• **WHAT YOU HAVE TO DO**: Render the records below as a Markdown table with two columns, Row and Record, holding a running row number and the text of each line. Omit blank lines.

• **RAW DATA**:
+ + + + +
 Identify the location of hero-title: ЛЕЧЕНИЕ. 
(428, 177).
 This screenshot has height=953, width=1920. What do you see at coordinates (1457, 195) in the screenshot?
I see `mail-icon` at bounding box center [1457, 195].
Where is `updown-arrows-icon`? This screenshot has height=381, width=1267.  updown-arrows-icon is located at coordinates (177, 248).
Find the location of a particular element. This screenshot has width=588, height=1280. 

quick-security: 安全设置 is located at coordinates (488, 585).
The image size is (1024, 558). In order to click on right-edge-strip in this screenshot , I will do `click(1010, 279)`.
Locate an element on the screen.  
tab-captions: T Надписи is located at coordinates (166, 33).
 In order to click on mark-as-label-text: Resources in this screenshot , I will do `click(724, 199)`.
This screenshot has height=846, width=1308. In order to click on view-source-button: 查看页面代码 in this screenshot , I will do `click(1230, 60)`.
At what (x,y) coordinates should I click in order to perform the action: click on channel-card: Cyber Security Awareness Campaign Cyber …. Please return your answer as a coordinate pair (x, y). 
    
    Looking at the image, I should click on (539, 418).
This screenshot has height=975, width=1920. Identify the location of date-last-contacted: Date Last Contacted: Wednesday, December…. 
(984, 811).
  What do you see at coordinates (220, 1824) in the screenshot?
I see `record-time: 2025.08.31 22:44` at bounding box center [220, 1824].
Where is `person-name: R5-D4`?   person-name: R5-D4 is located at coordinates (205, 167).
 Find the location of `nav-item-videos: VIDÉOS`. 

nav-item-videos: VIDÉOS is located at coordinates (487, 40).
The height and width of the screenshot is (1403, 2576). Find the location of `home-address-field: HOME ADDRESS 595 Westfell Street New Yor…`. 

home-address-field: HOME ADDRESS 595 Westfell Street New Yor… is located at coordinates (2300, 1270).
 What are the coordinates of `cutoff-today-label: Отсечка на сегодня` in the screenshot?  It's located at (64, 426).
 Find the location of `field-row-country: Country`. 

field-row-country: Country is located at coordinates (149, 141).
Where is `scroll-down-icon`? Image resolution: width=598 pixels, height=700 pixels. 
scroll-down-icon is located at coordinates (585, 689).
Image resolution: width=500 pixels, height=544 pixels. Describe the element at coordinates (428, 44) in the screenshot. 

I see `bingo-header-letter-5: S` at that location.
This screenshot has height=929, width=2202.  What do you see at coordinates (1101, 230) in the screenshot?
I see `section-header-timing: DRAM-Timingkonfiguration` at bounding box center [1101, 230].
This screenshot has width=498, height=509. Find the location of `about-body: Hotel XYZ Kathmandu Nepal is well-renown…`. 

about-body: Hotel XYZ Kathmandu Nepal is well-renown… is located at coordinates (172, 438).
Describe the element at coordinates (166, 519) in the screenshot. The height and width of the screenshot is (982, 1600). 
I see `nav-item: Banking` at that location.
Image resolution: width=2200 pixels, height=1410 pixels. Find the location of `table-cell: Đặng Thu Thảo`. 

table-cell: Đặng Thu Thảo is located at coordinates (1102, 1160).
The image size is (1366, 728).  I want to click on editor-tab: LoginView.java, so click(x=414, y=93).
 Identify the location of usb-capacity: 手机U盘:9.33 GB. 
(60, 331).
+ + + + +
• **FINISHED EXERCISE**:
| Row | Record |
|---|---|
| 1 |  Identify the location of hero-title: ЛЕЧЕНИЕ.  |
| 2 | (428, 177). |
| 3 |  This screenshot has height=953, width=1920. What do you see at coordinates (1457, 195) in the screenshot? |
| 4 | I see `mail-icon` at bounding box center [1457, 195]. |
| 5 | Where is `updown-arrows-icon`? This screenshot has height=381, width=1267.  updown-arrows-icon is located at coordinates (177, 248). |
| 6 | Find the location of a particular element. This screenshot has width=588, height=1280.  |
| 7 | quick-security: 安全设置 is located at coordinates (488, 585). |
| 8 | The image size is (1024, 558). In order to click on right-edge-strip in this screenshot , I will do `click(1010, 279)`. |
| 9 | Locate an element on the screen.   |
| 10 | tab-captions: T Надписи is located at coordinates (166, 33). |
| 11 |  In order to click on mark-as-label-text: Resources in this screenshot , I will do `click(724, 199)`. |
| 12 | This screenshot has height=846, width=1308. In order to click on view-source-button: 查看页面代码 in this screenshot , I will do `click(1230, 60)`. |
| 13 | At what (x,y) coordinates should I click in order to perform the action: click on channel-card: Cyber Security Awareness Campaign Cyber …. Please return your answer as a coordinate pair (x, y).  |
| 14 |     Looking at the image, I should click on (539, 418). |
| 15 | This screenshot has height=975, width=1920. Identify the location of date-last-contacted: Date Last Contacted: Wednesday, December….  |
| 16 | (984, 811). |
| 17 |   What do you see at coordinates (220, 1824) in the screenshot? |
| 18 | I see `record-time: 2025.08.31 22:44` at bounding box center [220, 1824]. |
| 19 | Where is `person-name: R5-D4`?   person-name: R5-D4 is located at coordinates (205, 167). |
| 20 |  Find the location of `nav-item-videos: VIDÉOS`.  |
| 21 | nav-item-videos: VIDÉOS is located at coordinates (487, 40). |
| 22 | The height and width of the screenshot is (1403, 2576). Find the location of `home-address-field: HOME ADDRESS 595 Westfell Street New Yor…`.  |
| 23 | home-address-field: HOME ADDRESS 595 Westfell Street New Yor… is located at coordinates (2300, 1270). |
| 24 |  What are the coordinates of `cutoff-today-label: Отсечка на сегодня` in the screenshot?  It's located at (64, 426). |
| 25 |  Find the location of `field-row-country: Country`.  |
| 26 | field-row-country: Country is located at coordinates (149, 141). |
| 27 | Where is `scroll-down-icon`? Image resolution: width=598 pixels, height=700 pixels.  |
| 28 | scroll-down-icon is located at coordinates (585, 689). |
| 29 | Image resolution: width=500 pixels, height=544 pixels. Describe the element at coordinates (428, 44) in the screenshot.  |
| 30 | I see `bingo-header-letter-5: S` at that location. |
| 31 | This screenshot has height=929, width=2202.  What do you see at coordinates (1101, 230) in the screenshot? |
| 32 | I see `section-header-timing: DRAM-Timingkonfiguration` at bounding box center [1101, 230]. |
| 33 | This screenshot has width=498, height=509. Find the location of `about-body: Hotel XYZ Kathmandu Nepal is well-renown…`.  |
| 34 | about-body: Hotel XYZ Kathmandu Nepal is well-renown… is located at coordinates (172, 438). |
| 35 | Describe the element at coordinates (166, 519) in the screenshot. The height and width of the screenshot is (982, 1600).  |
| 36 | I see `nav-item: Banking` at that location. |
| 37 | Image resolution: width=2200 pixels, height=1410 pixels. Find the location of `table-cell: Đặng Thu Thảo`.  |
| 38 | table-cell: Đặng Thu Thảo is located at coordinates (1102, 1160). |
| 39 | The image size is (1366, 728).  I want to click on editor-tab: LoginView.java, so click(x=414, y=93). |
| 40 |  Identify the location of usb-capacity: 手机U盘:9.33 GB.  |
| 41 | (60, 331). |